## [Exercise objective]
Below are lines of data; restate word for word those running from the line containing "This screenshot has width=590, height=327." to the line containing "Focus the Search", inclusive, and no others.

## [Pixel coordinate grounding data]
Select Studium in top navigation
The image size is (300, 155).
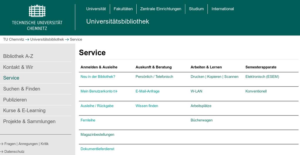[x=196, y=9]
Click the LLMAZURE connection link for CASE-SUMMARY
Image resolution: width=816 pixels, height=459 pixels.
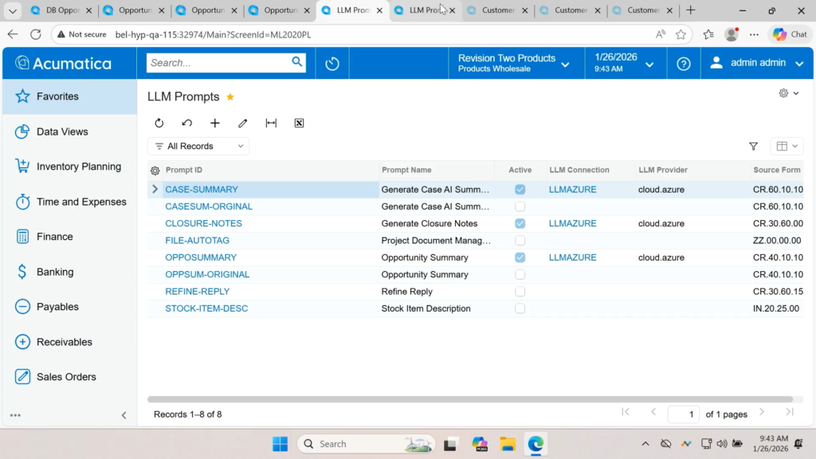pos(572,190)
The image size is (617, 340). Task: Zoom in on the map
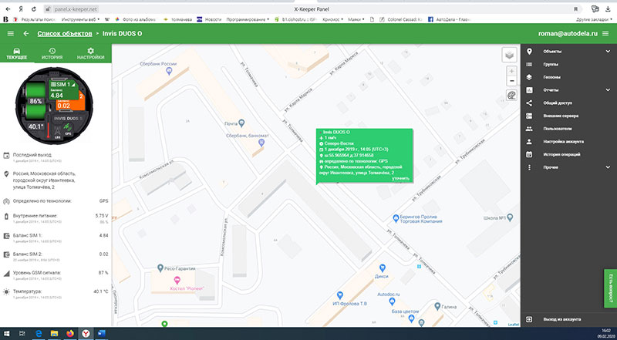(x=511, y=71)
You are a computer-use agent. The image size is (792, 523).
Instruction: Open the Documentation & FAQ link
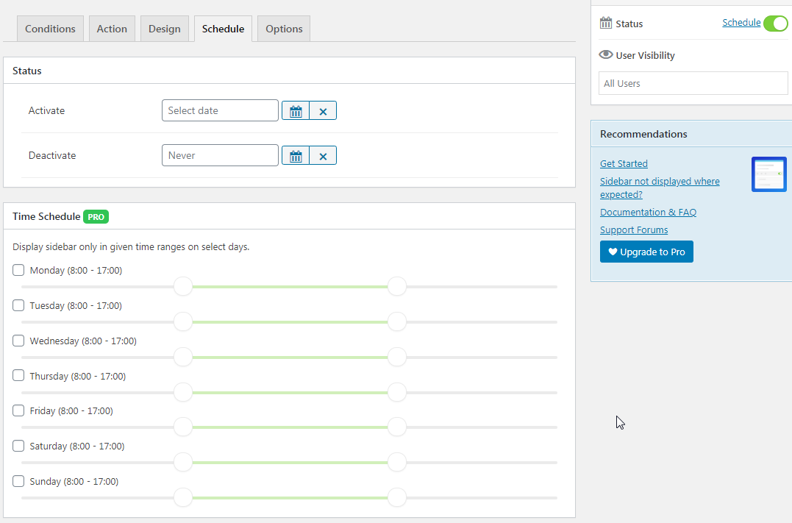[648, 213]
...
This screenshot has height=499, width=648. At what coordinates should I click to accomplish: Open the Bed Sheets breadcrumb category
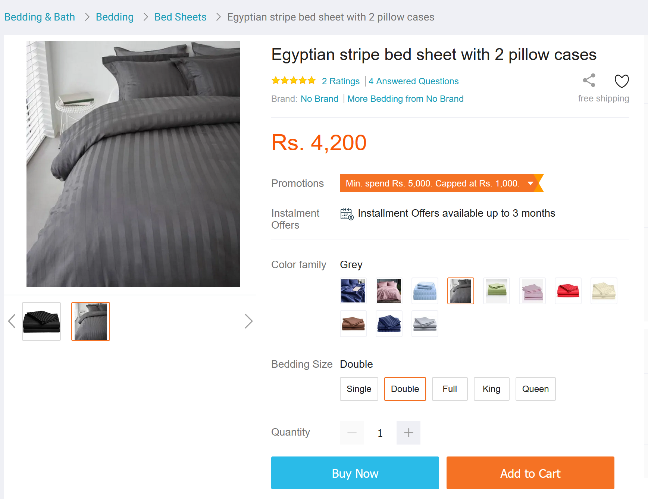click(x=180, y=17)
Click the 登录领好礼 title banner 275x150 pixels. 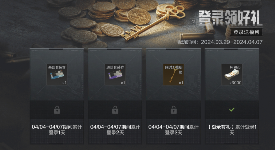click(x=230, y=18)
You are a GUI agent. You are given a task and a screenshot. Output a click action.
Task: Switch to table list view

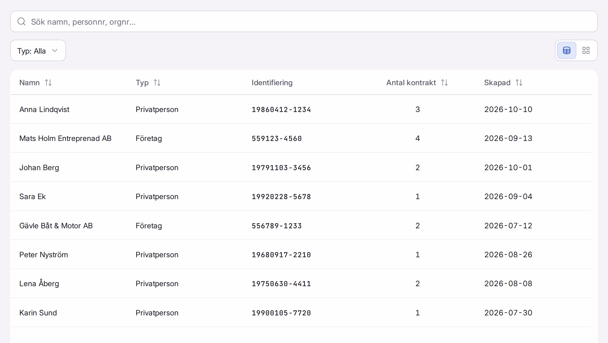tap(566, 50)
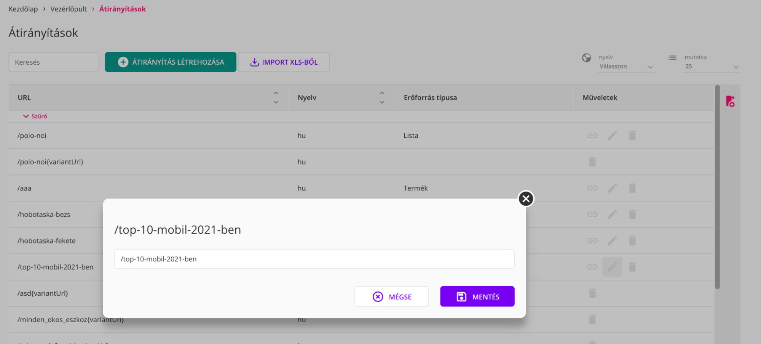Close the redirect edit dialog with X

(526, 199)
* * *
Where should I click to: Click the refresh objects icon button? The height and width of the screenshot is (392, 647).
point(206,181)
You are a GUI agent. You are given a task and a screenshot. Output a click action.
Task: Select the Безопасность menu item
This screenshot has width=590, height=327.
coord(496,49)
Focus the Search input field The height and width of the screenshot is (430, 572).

## [Written answer]
This screenshot has width=590, height=327.
coord(496,49)
Focus the Search input field The height and width of the screenshot is (430, 572).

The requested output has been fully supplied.